↓↓↓

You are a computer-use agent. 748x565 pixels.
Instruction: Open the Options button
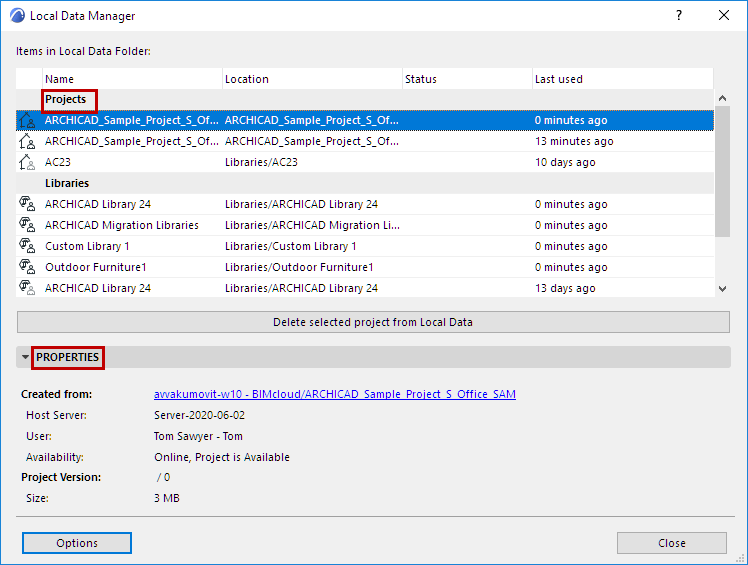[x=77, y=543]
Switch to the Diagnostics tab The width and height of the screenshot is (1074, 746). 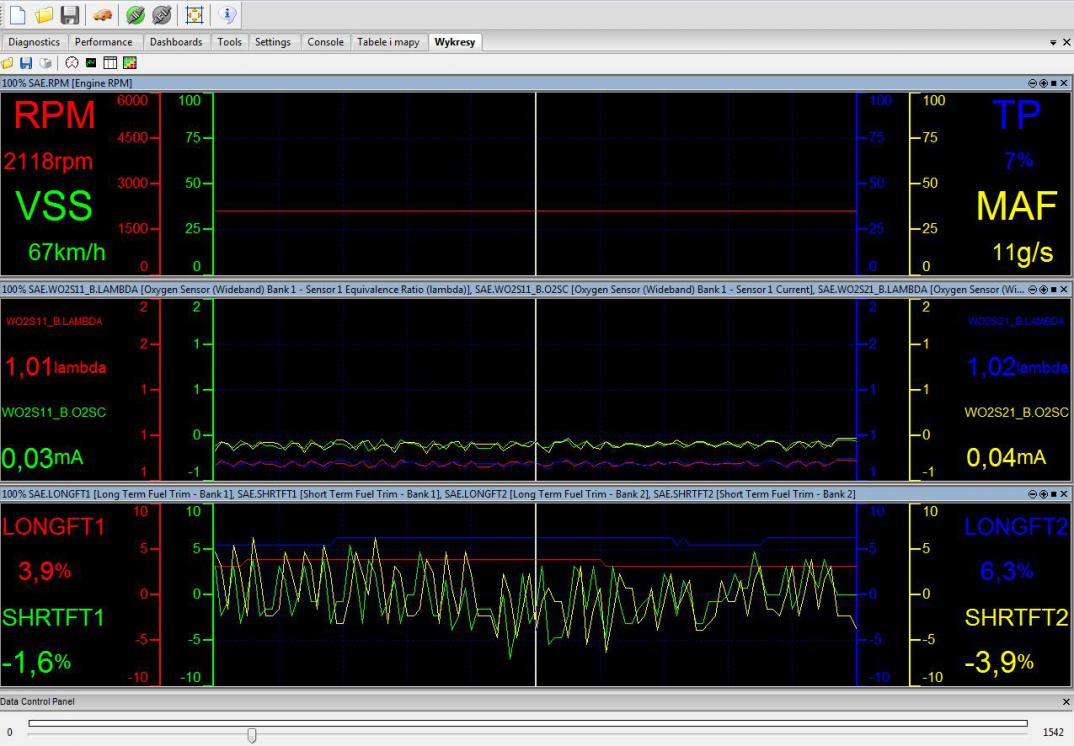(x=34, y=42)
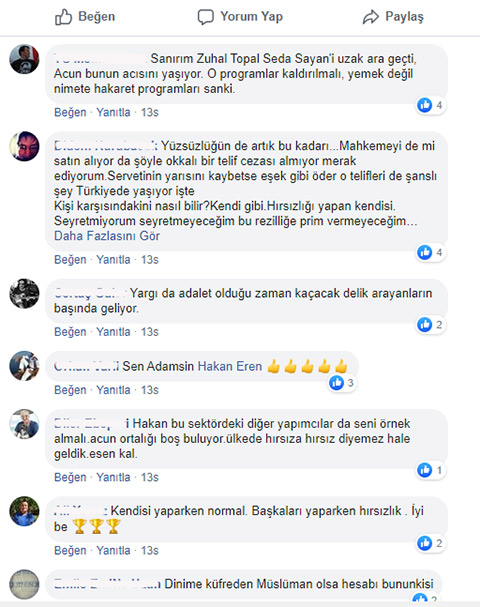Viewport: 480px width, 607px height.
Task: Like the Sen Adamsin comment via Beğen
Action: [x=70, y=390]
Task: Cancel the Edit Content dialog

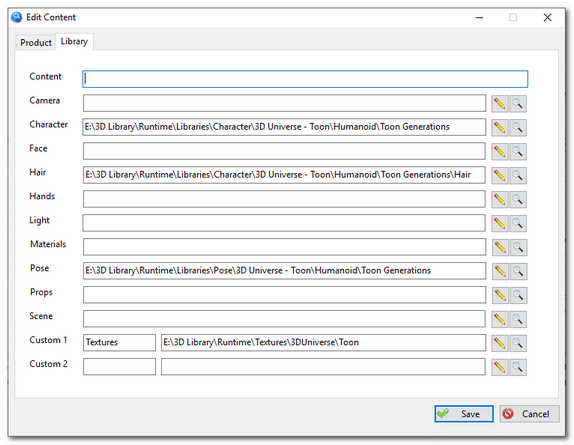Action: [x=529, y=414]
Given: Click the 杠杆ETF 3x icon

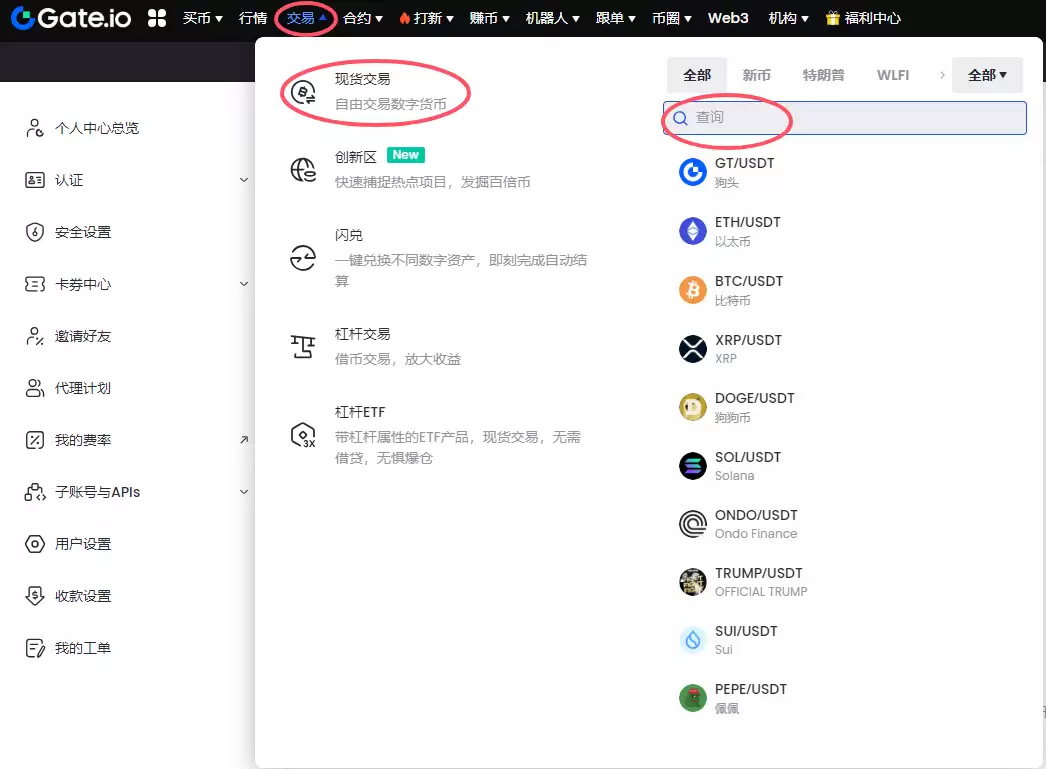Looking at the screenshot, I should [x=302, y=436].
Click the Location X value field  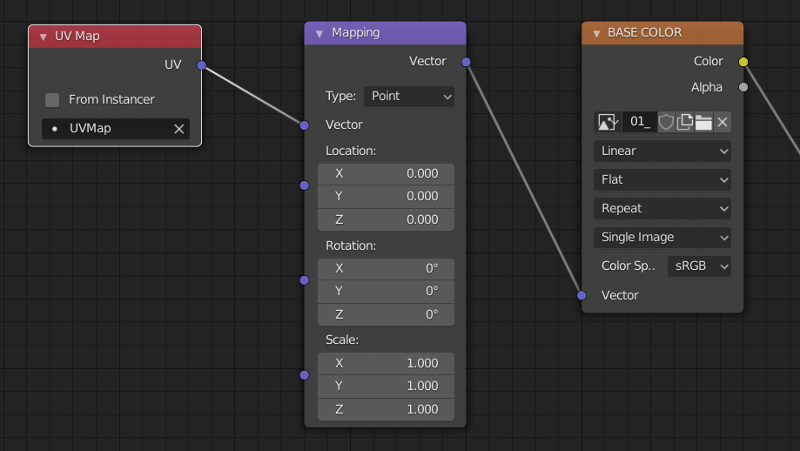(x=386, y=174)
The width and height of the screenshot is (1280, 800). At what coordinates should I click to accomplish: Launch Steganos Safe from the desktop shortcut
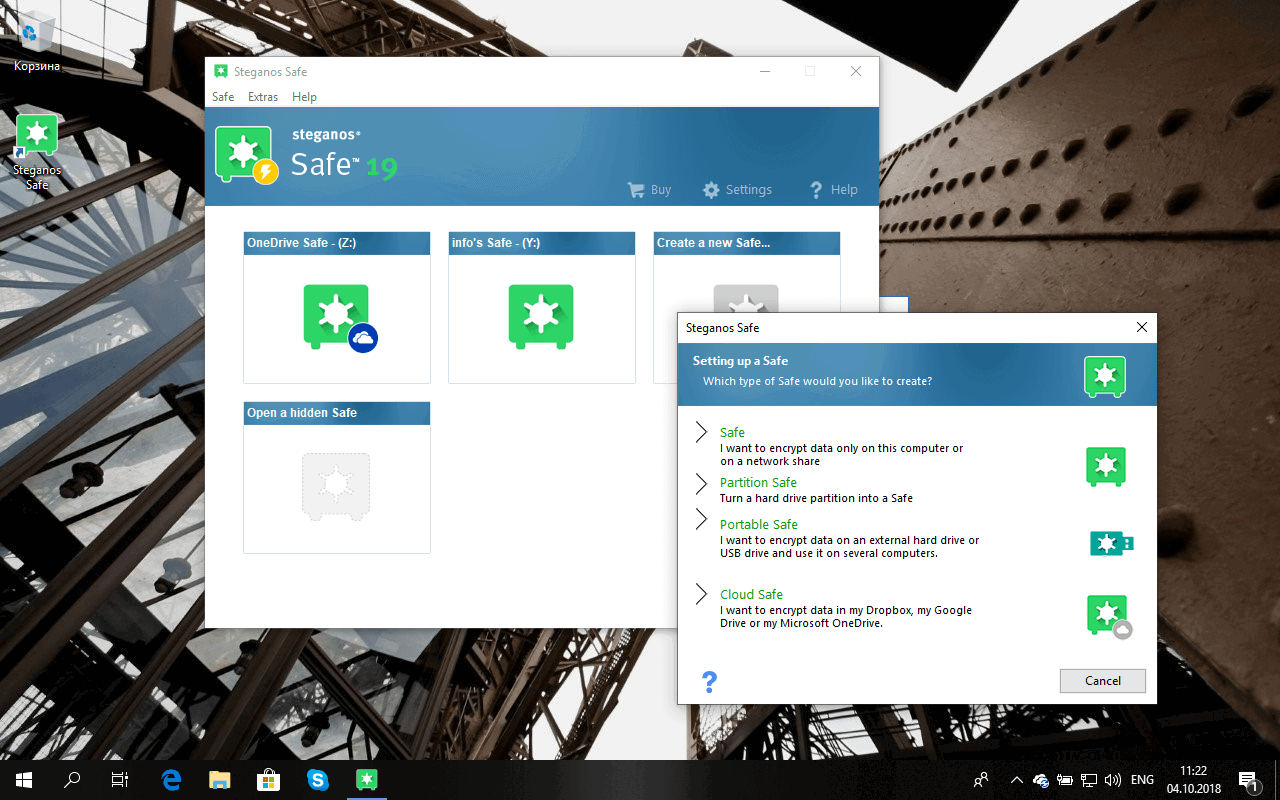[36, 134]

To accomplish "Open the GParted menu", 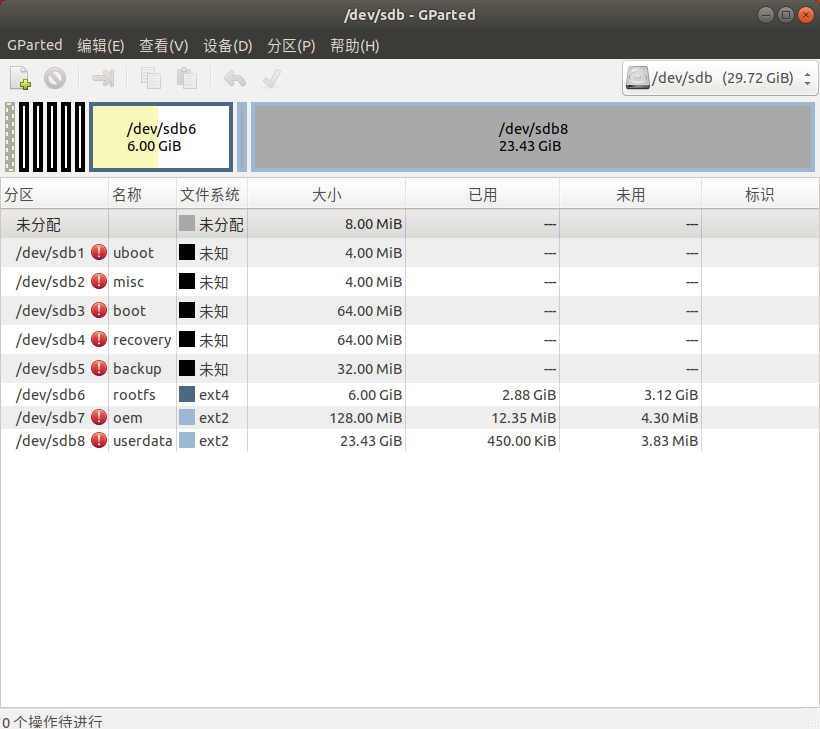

↑↑↑

**Activity:**
Where the line containing "The width and height of the screenshot is (1280, 800)." appears, begin writing out the lines word for word, and continue through the last line of the data, leaving out pictures.

**Output of the task:**
The width and height of the screenshot is (1280, 800). At what coordinates should I click to accomplish: Launch Steganos Safe from the desktop shortcut
[36, 134]

To accomplish "Open the GParted menu", 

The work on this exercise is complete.